Brown eyes, wooden pier
This world isn’t cold and barren,
As you stare at me with those lullaby brown eyes.
It is not a force to reckon with or a beast to tame.
It is a living thing struggling to make sense of left and right,
Of up and down, of black and white, these gifts of stimuli.
There are sailboats in the distance on this borrowed beach, there is a wooden walking pier, rickety and worn with the heedless tread of two hundred dollar loafers, there is a sense of precociousness to the whole construct. Yet we, standing here in our tennis shoes and jogging pants, stare at the same water with the same pulse and the same tinge of melancholy washing over our bodies in this late October sky, the most enormous of all the months.

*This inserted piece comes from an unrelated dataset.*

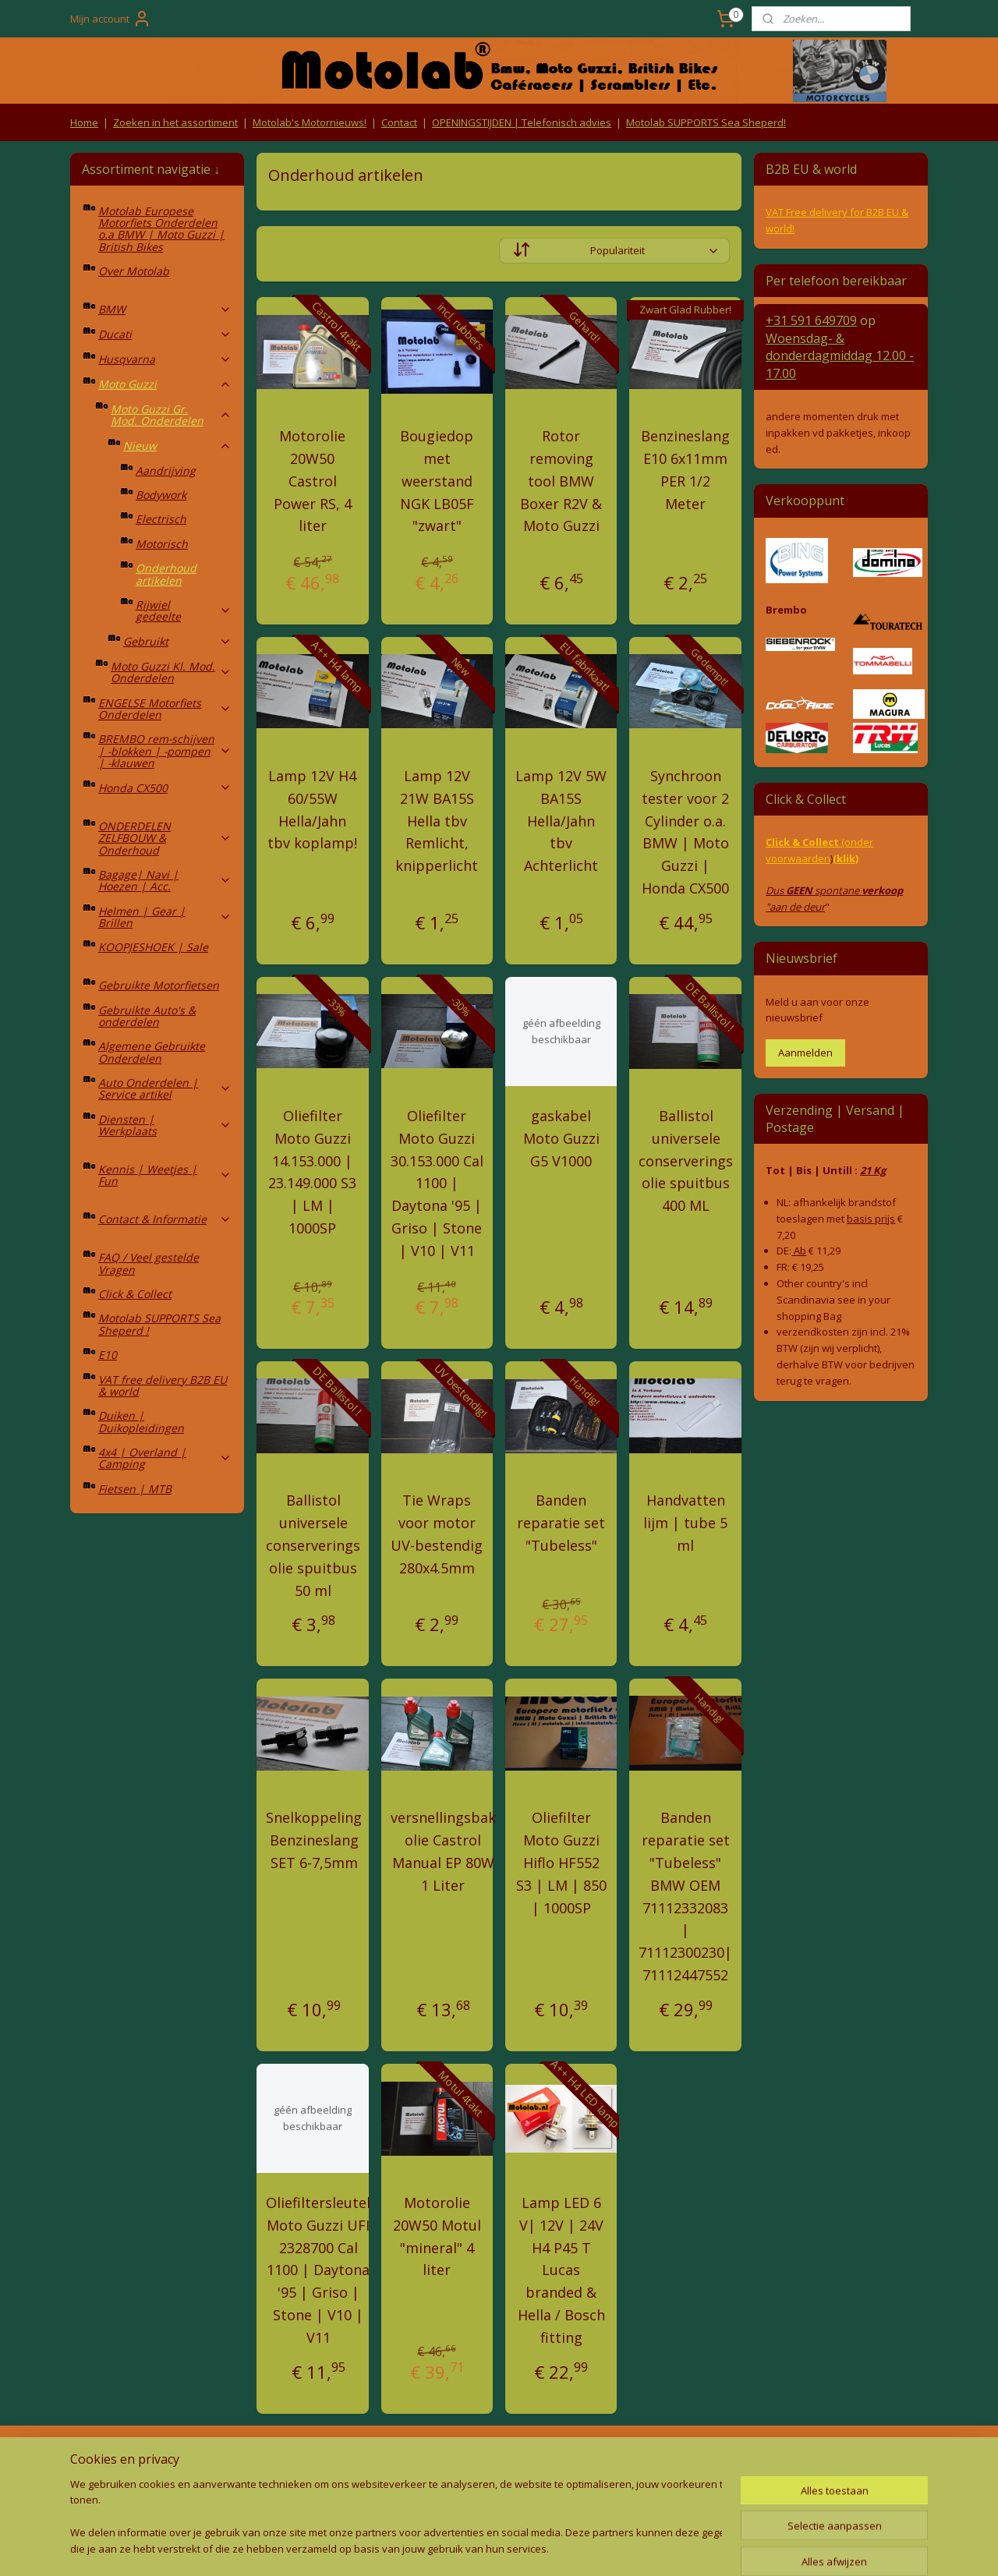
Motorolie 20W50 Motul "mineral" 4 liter (437, 2236)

I take your picture and you take mine and we smile and hold hands and skip rocks, laughing as one after the other kerplunks into the foamy tide, swallowed whole. We travel through these memories together, striving and reaching and yearning for a bliss that is ours, is complete with fraught and danger, struggle, strife, calm, love, virtue. It is swallowed whole by the tide, fragrant spices for the soup, mixed and unrecognizable individually.
They are the sunflowers of the imagination and the glue that binds my ten year old hands to an elementary school desk. They are the mortar and not the bricks. Brown eyes, standing there holding your hand in a salute to the sun, staving off this divine brightness, they are you. These memories are you.